§ Activity: Transcribe the entire listing, keeping each word as it is.

•••

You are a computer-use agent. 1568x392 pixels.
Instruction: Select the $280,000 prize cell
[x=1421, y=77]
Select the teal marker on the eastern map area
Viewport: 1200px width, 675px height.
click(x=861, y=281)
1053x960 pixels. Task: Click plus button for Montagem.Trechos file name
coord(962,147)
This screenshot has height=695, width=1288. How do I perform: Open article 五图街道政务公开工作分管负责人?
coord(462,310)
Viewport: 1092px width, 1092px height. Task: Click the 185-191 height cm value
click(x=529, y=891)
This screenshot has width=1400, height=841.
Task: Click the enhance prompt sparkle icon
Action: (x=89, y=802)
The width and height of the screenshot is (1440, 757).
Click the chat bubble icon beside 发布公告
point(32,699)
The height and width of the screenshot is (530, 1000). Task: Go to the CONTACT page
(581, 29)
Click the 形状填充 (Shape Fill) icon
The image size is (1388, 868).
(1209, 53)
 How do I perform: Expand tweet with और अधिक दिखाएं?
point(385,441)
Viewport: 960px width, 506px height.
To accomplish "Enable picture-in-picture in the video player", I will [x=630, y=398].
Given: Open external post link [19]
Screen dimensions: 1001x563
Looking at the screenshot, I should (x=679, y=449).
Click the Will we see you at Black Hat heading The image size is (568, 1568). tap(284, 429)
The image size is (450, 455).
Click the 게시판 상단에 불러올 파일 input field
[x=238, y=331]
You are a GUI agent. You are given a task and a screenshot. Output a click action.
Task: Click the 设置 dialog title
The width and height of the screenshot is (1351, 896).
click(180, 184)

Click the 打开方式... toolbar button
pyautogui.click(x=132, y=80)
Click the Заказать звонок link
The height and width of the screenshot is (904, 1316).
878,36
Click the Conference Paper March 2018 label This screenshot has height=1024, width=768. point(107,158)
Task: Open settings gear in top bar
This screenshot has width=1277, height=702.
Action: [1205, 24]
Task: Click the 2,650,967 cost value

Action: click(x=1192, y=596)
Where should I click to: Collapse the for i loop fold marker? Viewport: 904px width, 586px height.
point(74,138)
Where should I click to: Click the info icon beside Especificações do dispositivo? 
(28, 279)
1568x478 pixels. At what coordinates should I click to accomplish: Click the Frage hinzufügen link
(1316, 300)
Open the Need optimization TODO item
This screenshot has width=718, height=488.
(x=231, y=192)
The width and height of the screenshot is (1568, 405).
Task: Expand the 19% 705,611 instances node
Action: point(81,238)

•••

§ Result:
You are a computer-use agent. 1568x392 pixels.
Instruction: Select the $280,000 prize cell
[x=1421, y=77]
Select the teal marker on the eastern map area
Viewport: 1200px width, 675px height.
click(x=861, y=281)
1053x960 pixels. Task: Click plus button for Montagem.Trechos file name
coord(962,147)
This screenshot has height=695, width=1288. How do I perform: Open article 五图街道政务公开工作分管负责人?
coord(462,310)
Viewport: 1092px width, 1092px height. Task: Click the 185-191 height cm value
click(x=529, y=891)
This screenshot has width=1400, height=841.
Task: Click the enhance prompt sparkle icon
Action: (x=89, y=802)
The width and height of the screenshot is (1440, 757).
Click the chat bubble icon beside 发布公告
point(32,699)
The height and width of the screenshot is (530, 1000). Task: Go to the CONTACT page
(581, 29)
Click the 形状填充 (Shape Fill) icon
The image size is (1388, 868).
(1209, 53)
 How do I perform: Expand tweet with और अधिक दिखाएं?
point(385,441)
Viewport: 960px width, 506px height.
To accomplish "Enable picture-in-picture in the video player", I will [x=630, y=398].
Given: Open external post link [19]
Screen dimensions: 1001x563
Looking at the screenshot, I should (x=679, y=449).
Click the Will we see you at Black Hat heading The image size is (568, 1568). tap(284, 429)
The image size is (450, 455).
Click the 게시판 상단에 불러올 파일 input field
[x=238, y=331]
You are a GUI agent. You are given a task and a screenshot. Output a click action.
Task: Click the 设置 dialog title
The width and height of the screenshot is (1351, 896).
click(180, 184)

Click the 打开方式... toolbar button
pyautogui.click(x=132, y=80)
Click the Заказать звонок link
The height and width of the screenshot is (904, 1316).
878,36
Click the Conference Paper March 2018 label This screenshot has height=1024, width=768. point(107,158)
Task: Open settings gear in top bar
This screenshot has width=1277, height=702.
Action: [1205, 24]
Task: Click the 2,650,967 cost value

Action: click(x=1192, y=596)
Where should I click to: Collapse the for i loop fold marker? Viewport: 904px width, 586px height.
point(74,138)
Where should I click to: Click the info icon beside Especificações do dispositivo? 
(28, 279)
1568x478 pixels. At what coordinates should I click to accomplish: Click the Frage hinzufügen link
(1316, 300)
Open the Need optimization TODO item
This screenshot has width=718, height=488.
(x=231, y=192)
The width and height of the screenshot is (1568, 405).
Task: Expand the 19% 705,611 instances node
Action: point(81,238)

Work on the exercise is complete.